It is not unusual for senior US officials to throw jabs at China in their public speeches while traveling abroad.
President Barack Obama and former secretary of state Hillary Clinton did that when they visited Africa years ago. It happened at a time when a rising China was quickly becoming Africa's largest trade partner and investor, especially in infrastructure, an area increasingly ignored by Western nations.
When Assistant Secretary of State Daniel Russel visited Germany and spoke at the Hertie School of Governance in Berlin on March 22, he followed the same pattern - criticizing China without any self-criticism.
He pointed finger at China's human rights, laws and regulations on cyberspace, banking, counterterrorism and NGO management.
It is true that as a developing nation, China has a lot of room for improvement. But the world's only superpower has a lot of soul searching to do too, and it does not seem proper for senior US officials to use megaphone diplomacy against China. Chinese officials have refrained from that while traveling abroad, although they have plenty of ammunition.
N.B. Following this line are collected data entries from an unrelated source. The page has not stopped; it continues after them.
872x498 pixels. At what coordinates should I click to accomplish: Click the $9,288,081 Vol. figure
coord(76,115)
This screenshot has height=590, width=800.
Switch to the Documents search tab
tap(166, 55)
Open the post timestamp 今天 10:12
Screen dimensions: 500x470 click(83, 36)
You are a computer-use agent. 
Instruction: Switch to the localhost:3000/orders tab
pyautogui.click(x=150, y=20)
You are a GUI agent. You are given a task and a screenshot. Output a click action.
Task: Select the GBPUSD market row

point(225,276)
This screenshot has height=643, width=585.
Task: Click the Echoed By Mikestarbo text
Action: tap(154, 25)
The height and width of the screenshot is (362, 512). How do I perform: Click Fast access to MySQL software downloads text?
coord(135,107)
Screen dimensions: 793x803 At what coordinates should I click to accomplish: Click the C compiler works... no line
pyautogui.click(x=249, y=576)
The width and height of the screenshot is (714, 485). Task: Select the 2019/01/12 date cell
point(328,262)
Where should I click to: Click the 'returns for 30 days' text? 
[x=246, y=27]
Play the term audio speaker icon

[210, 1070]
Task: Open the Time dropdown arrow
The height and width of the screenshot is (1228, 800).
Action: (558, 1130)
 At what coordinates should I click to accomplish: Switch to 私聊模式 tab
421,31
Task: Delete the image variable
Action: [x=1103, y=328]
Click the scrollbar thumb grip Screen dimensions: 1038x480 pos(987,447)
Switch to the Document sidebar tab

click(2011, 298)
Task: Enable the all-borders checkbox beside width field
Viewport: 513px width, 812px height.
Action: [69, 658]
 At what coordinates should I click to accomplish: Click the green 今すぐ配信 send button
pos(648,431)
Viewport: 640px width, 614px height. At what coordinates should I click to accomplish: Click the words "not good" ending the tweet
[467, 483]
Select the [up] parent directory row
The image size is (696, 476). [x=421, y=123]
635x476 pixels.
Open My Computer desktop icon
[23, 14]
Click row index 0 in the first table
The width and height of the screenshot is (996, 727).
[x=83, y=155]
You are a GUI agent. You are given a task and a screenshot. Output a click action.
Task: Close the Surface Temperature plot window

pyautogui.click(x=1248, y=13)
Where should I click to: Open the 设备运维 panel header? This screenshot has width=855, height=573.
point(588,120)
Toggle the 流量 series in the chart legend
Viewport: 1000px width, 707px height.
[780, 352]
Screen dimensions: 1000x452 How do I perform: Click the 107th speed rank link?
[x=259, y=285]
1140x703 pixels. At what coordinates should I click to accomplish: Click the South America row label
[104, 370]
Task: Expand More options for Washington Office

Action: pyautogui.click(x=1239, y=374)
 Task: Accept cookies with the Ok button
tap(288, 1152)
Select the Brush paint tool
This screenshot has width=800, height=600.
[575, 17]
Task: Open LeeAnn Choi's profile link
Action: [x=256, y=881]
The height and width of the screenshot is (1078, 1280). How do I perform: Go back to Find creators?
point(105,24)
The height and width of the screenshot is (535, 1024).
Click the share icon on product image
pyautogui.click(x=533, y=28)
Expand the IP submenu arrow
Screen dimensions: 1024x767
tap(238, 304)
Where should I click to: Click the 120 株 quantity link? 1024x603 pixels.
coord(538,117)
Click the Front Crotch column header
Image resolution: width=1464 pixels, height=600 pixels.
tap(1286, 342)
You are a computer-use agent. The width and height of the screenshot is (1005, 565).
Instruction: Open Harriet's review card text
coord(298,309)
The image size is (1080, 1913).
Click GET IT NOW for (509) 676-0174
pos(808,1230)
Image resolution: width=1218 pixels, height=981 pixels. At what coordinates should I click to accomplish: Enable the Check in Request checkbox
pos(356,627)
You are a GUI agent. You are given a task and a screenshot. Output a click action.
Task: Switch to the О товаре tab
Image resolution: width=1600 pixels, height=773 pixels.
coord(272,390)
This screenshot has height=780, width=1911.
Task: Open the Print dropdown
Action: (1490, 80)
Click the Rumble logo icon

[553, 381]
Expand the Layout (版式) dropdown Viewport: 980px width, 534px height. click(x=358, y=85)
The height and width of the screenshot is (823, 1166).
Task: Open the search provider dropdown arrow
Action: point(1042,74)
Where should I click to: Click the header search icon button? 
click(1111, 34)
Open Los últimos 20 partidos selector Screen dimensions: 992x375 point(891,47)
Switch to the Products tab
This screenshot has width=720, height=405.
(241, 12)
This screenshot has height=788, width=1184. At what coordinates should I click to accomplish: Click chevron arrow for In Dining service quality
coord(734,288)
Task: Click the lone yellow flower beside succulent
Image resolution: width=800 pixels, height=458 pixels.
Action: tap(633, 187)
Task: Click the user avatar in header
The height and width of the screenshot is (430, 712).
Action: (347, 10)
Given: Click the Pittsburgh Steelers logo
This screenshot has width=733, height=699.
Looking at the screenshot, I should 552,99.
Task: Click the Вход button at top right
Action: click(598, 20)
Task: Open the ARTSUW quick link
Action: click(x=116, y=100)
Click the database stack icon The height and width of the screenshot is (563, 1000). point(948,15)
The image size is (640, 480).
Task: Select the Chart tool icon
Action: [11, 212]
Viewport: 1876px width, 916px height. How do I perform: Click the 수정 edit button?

For example, the rampant US drone strikes in some Mideast, South Asia and North Africa nations have not only constituted violations of sovereignty, they have killed many civilians, including women and children.
The Office of the United Nations High Commissioner for Human Rights reported last September that US drone strikes may have killed as many as 40 Yemeni civilians from July 1, 2014, to June 30, 2015. The number is much higher if counted from 2002, when the US started drone strikes in Yemen.
While US news media continued to cover the San Bernardino, California shootings in December 2015, when 14 people were killed in a terrorist attack, few mainstream networks have devoted time to the civilian deaths caused by US drone strikes, let alone the stories of the Yemeni civilians.
The same is true for cybersecurity. The students at the Hertie School of Governance, who are from various countries, may well remember how the National Security Agency (NSA) has operated above the law to conduct surveillance and spying activities against other nations, corporations and government leaders.
On March 25, Democracy Now talked about how the Pentagon funded and used a Colorado-based Christian NGO as a front to spy in the Democratic People's Republic of Korea.
Russel criticized China's actions in the South China Sea. He talked lightly, however, when mentioning the land reclamations, military facilities and airstrips built by other nations before China's.
"This was not a good thing," Russel said, without explaining why the US remained dead quiet over the years and decades when other nations, some of which are US treaty allies, took those actions. It's just like when he was not bothered to mention publicly the gross human rights violations by some close US allies.
Russel repeated the US stance of not taking sides in the South China Sea sovereignty issues. But anyone who listened to or read his speech wouldn't be fooled. He sounded like a judge when arguing for the UN Convention on the Law of the Sea, a treaty the US has not even ratified.
He did not say that China made the Article 298 declaration 10 years ago not to accept mandatory arbitration.
Wang Yingfan, former permanent representative to the UN, in a speech last week called on the US to exercise restraint, saying, "If you do too much, China has to react."
Russel accused China of coercion and disrespecting international laws, saying "the United States accepts limits".
If the rampant drone strikes, the frequent military surveillance along the Chinese coast, the regime change in Libya and the NSA activities as revealed by Snowden are examples of accepting limits, then Russel has to define what not accepting limits is.